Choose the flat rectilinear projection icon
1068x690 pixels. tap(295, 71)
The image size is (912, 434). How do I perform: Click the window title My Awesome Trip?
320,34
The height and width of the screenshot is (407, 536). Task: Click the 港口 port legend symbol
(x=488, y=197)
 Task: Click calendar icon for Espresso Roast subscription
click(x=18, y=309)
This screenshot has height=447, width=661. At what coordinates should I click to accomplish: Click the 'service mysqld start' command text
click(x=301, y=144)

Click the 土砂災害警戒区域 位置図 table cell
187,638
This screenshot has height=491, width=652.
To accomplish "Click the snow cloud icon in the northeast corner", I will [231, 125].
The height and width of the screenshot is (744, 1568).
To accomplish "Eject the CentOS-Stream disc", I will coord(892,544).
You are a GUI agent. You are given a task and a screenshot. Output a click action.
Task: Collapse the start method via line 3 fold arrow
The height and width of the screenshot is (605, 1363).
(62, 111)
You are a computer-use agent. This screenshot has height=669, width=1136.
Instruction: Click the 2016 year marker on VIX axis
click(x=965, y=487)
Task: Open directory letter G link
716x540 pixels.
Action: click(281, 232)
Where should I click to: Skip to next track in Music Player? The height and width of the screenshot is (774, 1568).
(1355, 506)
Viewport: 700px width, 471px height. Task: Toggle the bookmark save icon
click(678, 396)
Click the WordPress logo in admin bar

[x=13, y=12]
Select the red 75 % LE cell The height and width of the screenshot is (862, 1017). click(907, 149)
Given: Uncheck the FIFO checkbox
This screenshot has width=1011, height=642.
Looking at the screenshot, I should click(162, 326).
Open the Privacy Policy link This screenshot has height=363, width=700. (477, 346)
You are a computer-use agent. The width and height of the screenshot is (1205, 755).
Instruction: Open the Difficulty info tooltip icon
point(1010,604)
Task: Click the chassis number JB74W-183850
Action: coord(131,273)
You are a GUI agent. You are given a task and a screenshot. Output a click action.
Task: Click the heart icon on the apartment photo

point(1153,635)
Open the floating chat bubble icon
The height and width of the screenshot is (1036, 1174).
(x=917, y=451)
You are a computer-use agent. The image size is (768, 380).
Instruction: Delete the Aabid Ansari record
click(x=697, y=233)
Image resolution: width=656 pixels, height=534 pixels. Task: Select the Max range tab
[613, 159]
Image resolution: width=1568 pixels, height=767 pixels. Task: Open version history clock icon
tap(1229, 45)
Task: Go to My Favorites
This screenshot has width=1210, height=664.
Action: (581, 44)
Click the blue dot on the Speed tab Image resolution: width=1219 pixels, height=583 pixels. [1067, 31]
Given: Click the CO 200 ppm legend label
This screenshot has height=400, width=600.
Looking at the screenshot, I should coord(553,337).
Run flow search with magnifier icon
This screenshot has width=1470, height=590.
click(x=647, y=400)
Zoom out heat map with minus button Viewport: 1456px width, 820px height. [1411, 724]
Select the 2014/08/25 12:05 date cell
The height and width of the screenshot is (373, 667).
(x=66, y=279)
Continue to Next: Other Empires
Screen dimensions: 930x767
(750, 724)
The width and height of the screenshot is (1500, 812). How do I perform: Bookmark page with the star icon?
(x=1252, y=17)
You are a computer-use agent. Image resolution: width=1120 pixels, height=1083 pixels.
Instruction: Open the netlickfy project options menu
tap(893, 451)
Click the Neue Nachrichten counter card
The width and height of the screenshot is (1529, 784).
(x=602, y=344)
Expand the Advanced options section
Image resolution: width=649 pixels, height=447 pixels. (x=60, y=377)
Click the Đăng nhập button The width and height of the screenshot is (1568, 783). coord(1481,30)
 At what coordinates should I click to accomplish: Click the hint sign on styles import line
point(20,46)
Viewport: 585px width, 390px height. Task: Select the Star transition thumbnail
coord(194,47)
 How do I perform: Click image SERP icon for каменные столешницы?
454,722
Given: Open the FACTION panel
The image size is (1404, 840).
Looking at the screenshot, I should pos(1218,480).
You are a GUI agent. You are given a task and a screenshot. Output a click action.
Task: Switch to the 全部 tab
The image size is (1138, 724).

----

[TASK INSTRUCTIONS]:
Render every line of the rows above as a JSON list of strings, one string per line, with blank lines omitted.

[TASK ANSWER]:
[
  "Choose the flat rectilinear projection icon",
  "1068x690 pixels. tap(295, 71)",
  "The image size is (912, 434). How do I perform: Click the window title My Awesome Trip?",
  "320,34",
  "The height and width of the screenshot is (407, 536). Task: Click the 港口 port legend symbol",
  "(x=488, y=197)",
  " Task: Click calendar icon for Espresso Roast subscription",
  "click(x=18, y=309)",
  "This screenshot has height=447, width=661. At what coordinates should I click to accomplish: Click the 'service mysqld start' command text",
  "click(x=301, y=144)",
  "Click the 土砂災害警戒区域 位置図 table cell",
  "187,638",
  "This screenshot has height=491, width=652.",
  "To accomplish \"Click the snow cloud icon in the northeast corner\", I will [231, 125].",
  "The height and width of the screenshot is (744, 1568).",
  "To accomplish \"Eject the CentOS-Stream disc\", I will coord(892,544).",
  "You are a GUI agent. You are given a task and a screenshot. Output a click action.",
  "Task: Collapse the start method via line 3 fold arrow",
  "The height and width of the screenshot is (605, 1363).",
  "(62, 111)",
  "You are a computer-use agent. This screenshot has height=669, width=1136.",
  "Instruction: Click the 2016 year marker on VIX axis",
  "click(x=965, y=487)",
  "Task: Open directory letter G link",
  "716x540 pixels.",
  "Action: click(281, 232)",
  "Where should I click to: Skip to next track in Music Player? The height and width of the screenshot is (774, 1568).",
  "(1355, 506)",
  "Viewport: 700px width, 471px height. Task: Toggle the bookmark save icon",
  "click(678, 396)",
  "Click the WordPress logo in admin bar",
  "[x=13, y=12]",
  "Select the red 75 % LE cell The height and width of the screenshot is (862, 1017). click(907, 149)",
  "Given: Uncheck the FIFO checkbox",
  "This screenshot has width=1011, height=642.",
  "Looking at the screenshot, I should click(162, 326).",
  "Open the Privacy Policy link This screenshot has height=363, width=700. (477, 346)",
  "You are a computer-use agent. The width and height of the screenshot is (1205, 755).",
  "Instruction: Open the Difficulty info tooltip icon",
  "point(1010,604)",
  "Task: Click the chassis number JB74W-183850",
  "Action: coord(131,273)",
  "You are a GUI agent. You are given a task and a screenshot. Output a click action.",
  "Task: Click the heart icon on the apartment photo",
  "point(1153,635)",
  "Open the floating chat bubble icon",
  "The height and width of the screenshot is (1036, 1174).",
  "(x=917, y=451)",
  "You are a computer-use agent. The image size is (768, 380).",
  "Instruction: Delete the Aabid Ansari record",
  "click(x=697, y=233)",
  "Image resolution: width=656 pixels, height=534 pixels. Task: Select the Max range tab",
  "[613, 159]",
  "Image resolution: width=1568 pixels, height=767 pixels. Task: Open version history clock icon",
  "tap(1229, 45)",
  "Task: Go to My Favorites",
  "This screenshot has width=1210, height=664.",
  "Action: (581, 44)",
  "Click the blue dot on the Speed tab Image resolution: width=1219 pixels, height=583 pixels. [1067, 31]",
  "Given: Click the CO 200 ppm legend label",
  "This screenshot has height=400, width=600.",
  "Looking at the screenshot, I should coord(553,337).",
  "Run flow search with magnifier icon",
  "This screenshot has width=1470, height=590.",
  "click(x=647, y=400)",
  "Zoom out heat map with minus button Viewport: 1456px width, 820px height. [1411, 724]",
  "Select the 2014/08/25 12:05 date cell",
  "The height and width of the screenshot is (373, 667).",
  "(x=66, y=279)",
  "Continue to Next: Other Empires",
  "Screen dimensions: 930x767",
  "(750, 724)",
  "The width and height of the screenshot is (1500, 812). How do I perform: Bookmark page with the star icon?",
  "(x=1252, y=17)",
  "You are a computer-use agent. Image resolution: width=1120 pixels, height=1083 pixels.",
  "Instruction: Open the netlickfy project options menu",
  "tap(893, 451)",
  "Click the Neue Nachrichten counter card",
  "The width and height of the screenshot is (1529, 784).",
  "(x=602, y=344)",
  "Expand the Advanced options section",
  "Image resolution: width=649 pixels, height=447 pixels. (x=60, y=377)",
  "Click the Đăng nhập button The width and height of the screenshot is (1568, 783). coord(1481,30)",
  " At what coordinates should I click to accomplish: Click the hint sign on styles import line",
  "point(20,46)",
  "Viewport: 585px width, 390px height. Task: Select the Star transition thumbnail",
  "coord(194,47)",
  " How do I perform: Click image SERP icon for каменные столешницы?",
  "454,722",
  "Given: Open the FACTION panel",
  "The image size is (1404, 840).",
  "Looking at the screenshot, I should pos(1218,480).",
  "You are a GUI agent. You are given a task and a screenshot. Output a click action.",
  "Task: Switch to the 全部 tab",
  "The image size is (1138, 724)."
]